Em 29 de maio deste ano, quando o pedido chegou à comissão mista, a Advocacia-Geral da União (AGU) – representada no colegiado pelo ministro Luís Inácio Adams – entrou no circuito dizendo que não havia problema algum na liberação do parecer. Com exceção da Fazenda, todos os outros ministérios concordaram e o autor saiu vencedor.

Até 11 de dezembro de 2013, foram registrados, aproximadamente, 139 mil pedidos de acesso à informação dos quais cerca de 102 mil foram concedidos sem precisar apresentar recursos. Do total, 1.597 chegaram à CGU, que é a penúltima instância recursal: depois dela, só há a comissão mista. Entre os 1.088 recursos analisados pela CGU até 11 de dezembro, 360 tiveram solução favorável ao solicitante. Desses, 195 nem precisaram ser julgados, uma vez que houve mudança de posição por parte do órgão recorrido depois de intermediação feita pela CGU. Em 30 casos, o recurso foi apenas parcialmente provido. Nos 728 restantes, a CGU negou o recurso.

Em média, o pedido leva 87 dias do momento em que é feito até a resposta do recurso que chega à Controladoria-Geral da União. Cabe à CGU solicitar informações aos órgãos que negaram o pedido. Em média, eles levam 18 dias para repassar esses dados.

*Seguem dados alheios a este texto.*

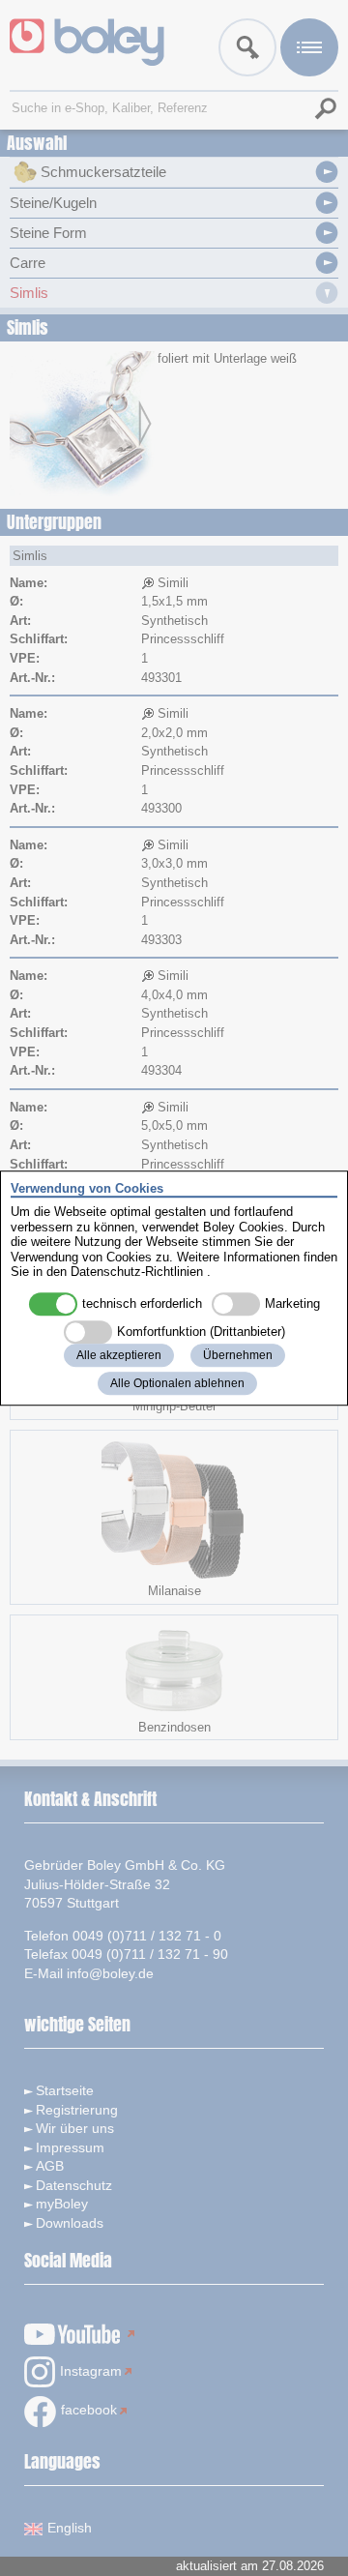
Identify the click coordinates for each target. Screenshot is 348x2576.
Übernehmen (238, 1355)
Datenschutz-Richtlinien (137, 1272)
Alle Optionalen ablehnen (177, 1383)
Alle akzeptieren (118, 1355)
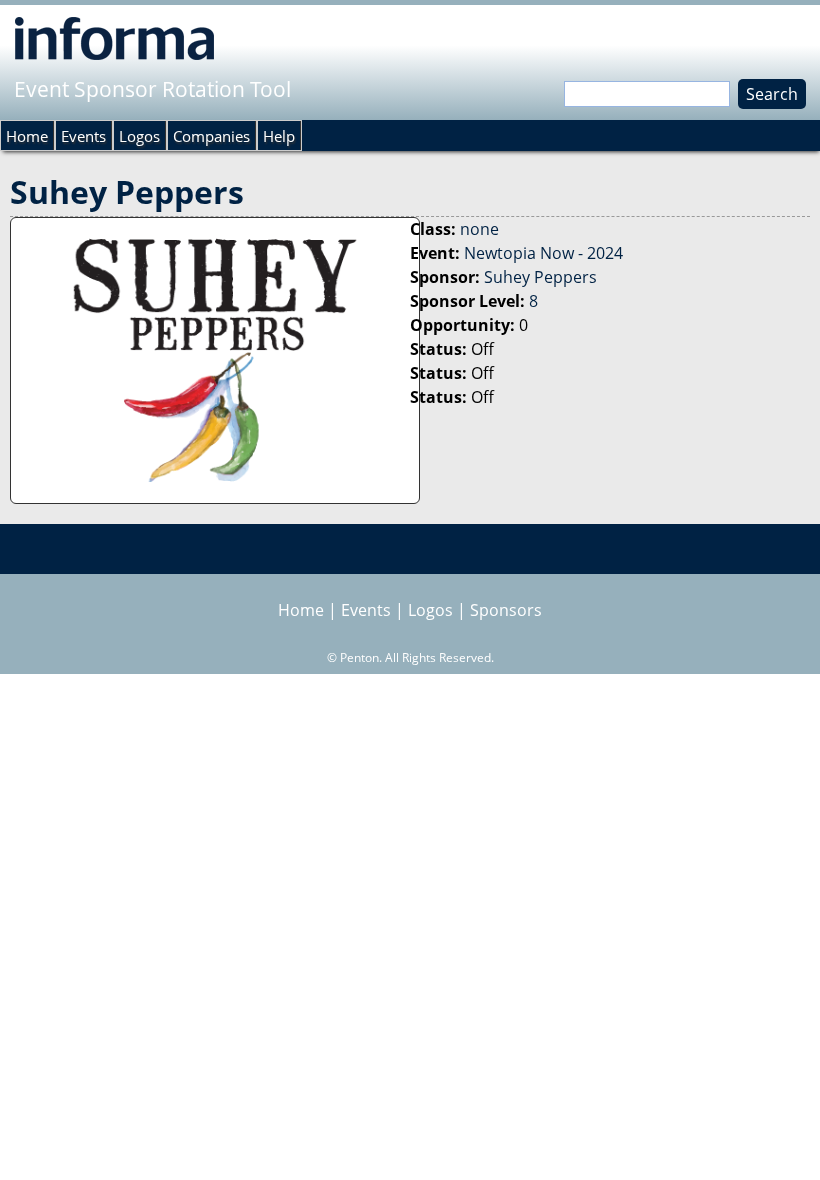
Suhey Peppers (540, 277)
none (479, 229)
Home (27, 136)
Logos (139, 136)
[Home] (114, 38)
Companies (211, 136)
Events (83, 136)
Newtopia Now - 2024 (543, 253)
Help (279, 136)
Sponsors (506, 610)
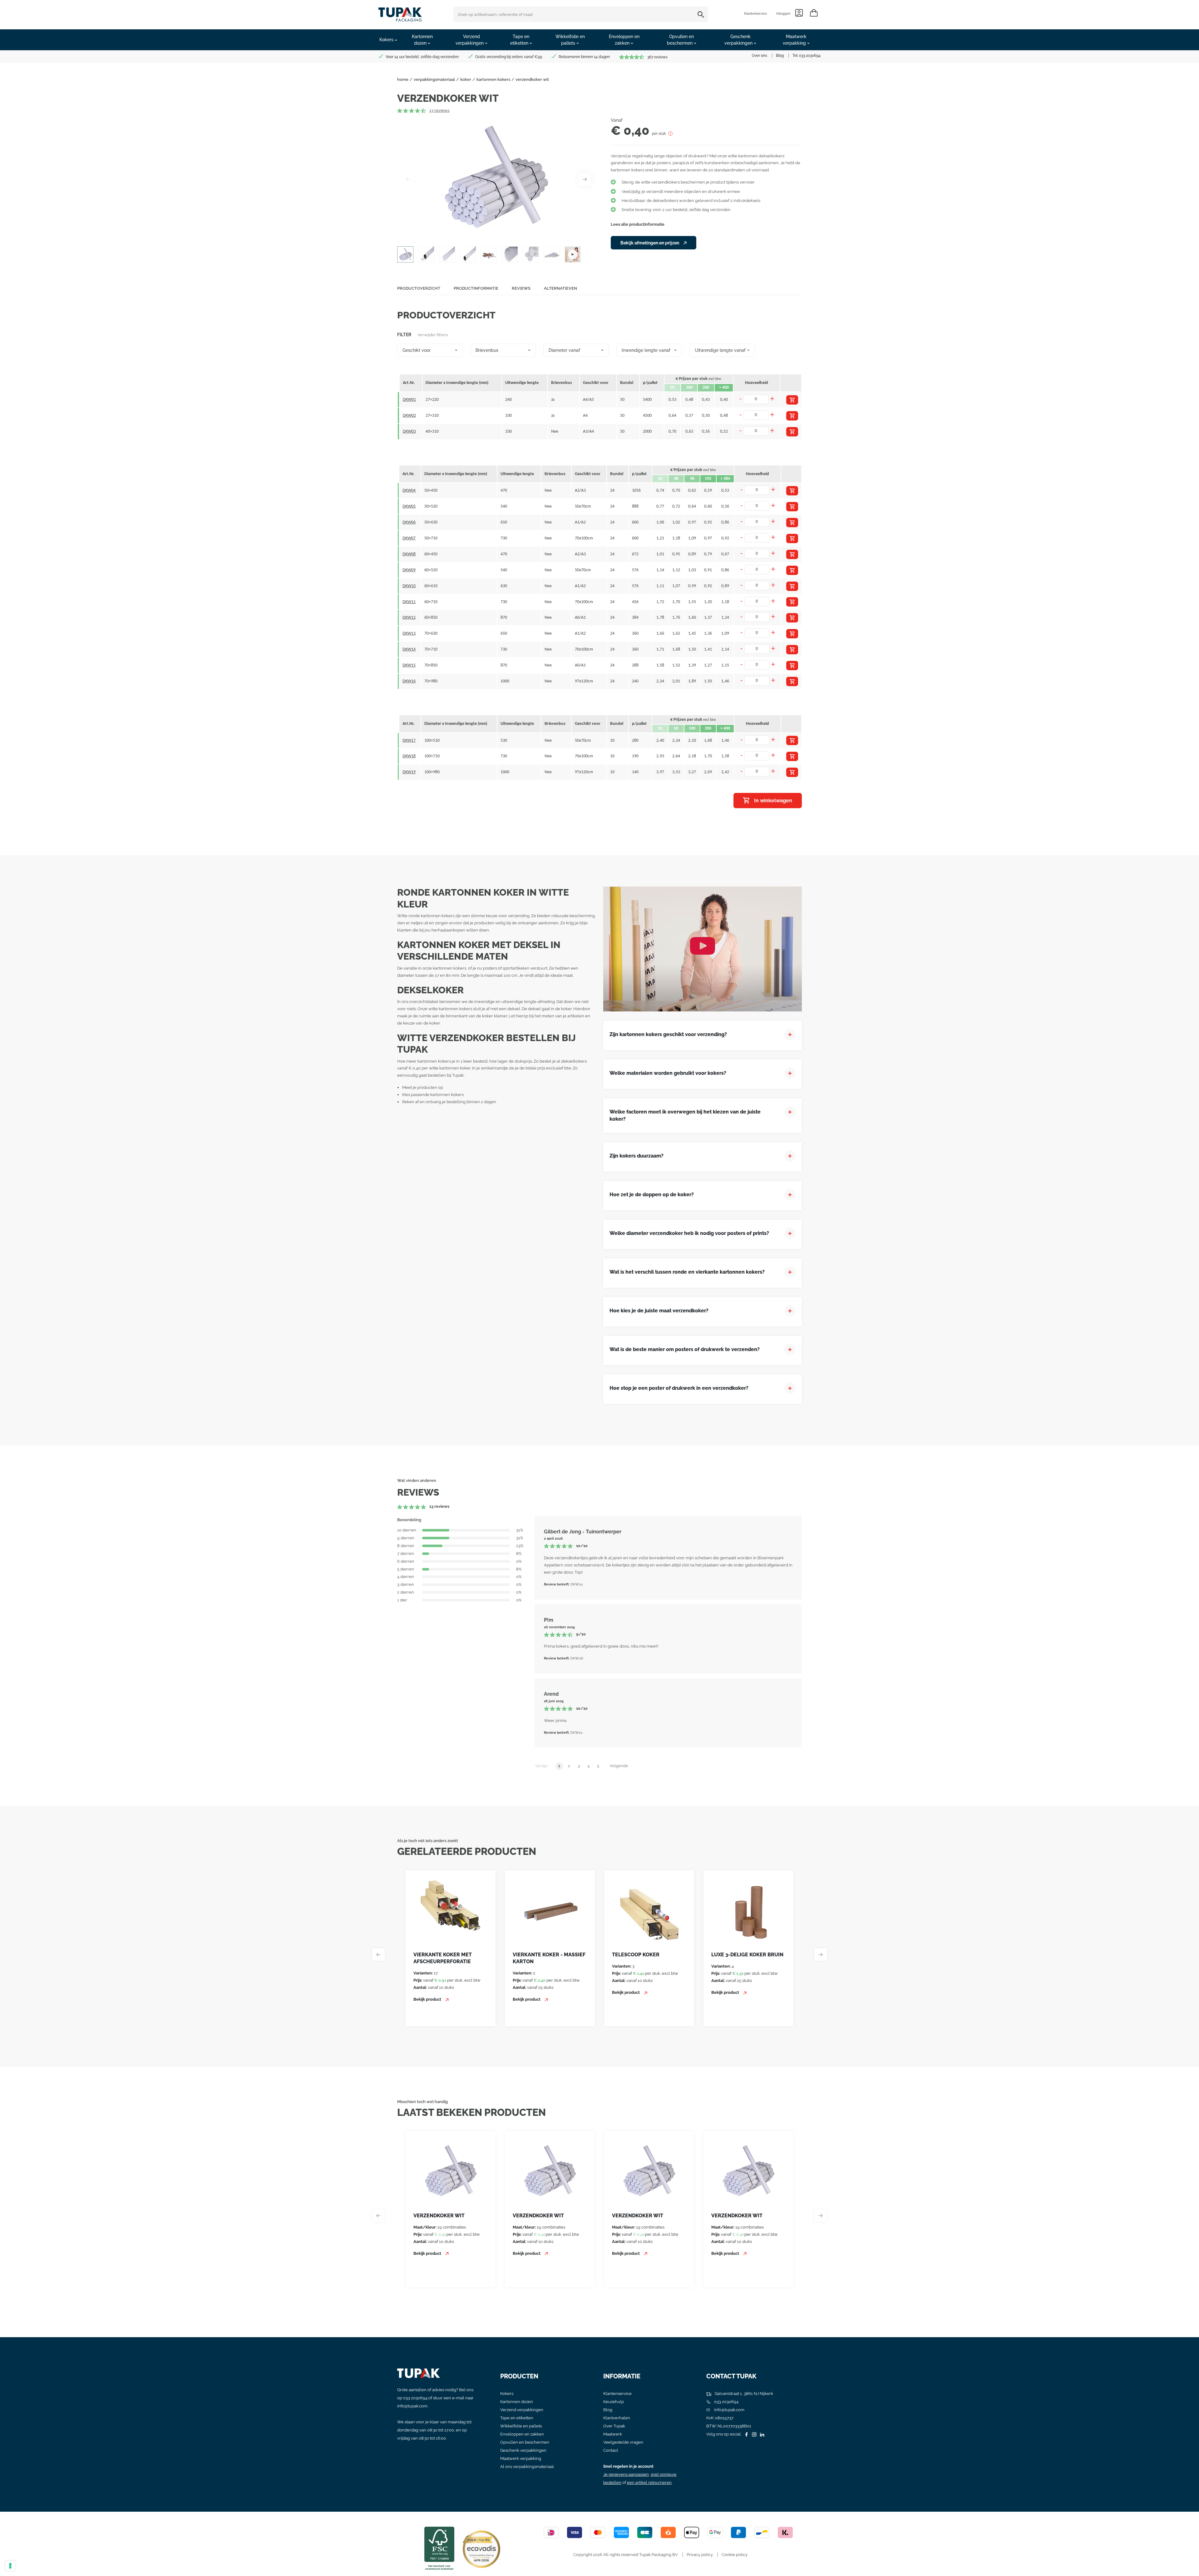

Apuração de responsabilidade na UFRRJ

Em agosto de 2013, não houve resposta em 13 casos, todos da Universidade Federal Rural do Rio de Janeiro (UFRRJ). “Por conta do descumprimento desses prazos e de outras obrigações estabelecidas pela LAI, (a UFRRJ) já se encontra sob acompanhamento especial com vistas à apuração de responsabilidades”, informou a CGU.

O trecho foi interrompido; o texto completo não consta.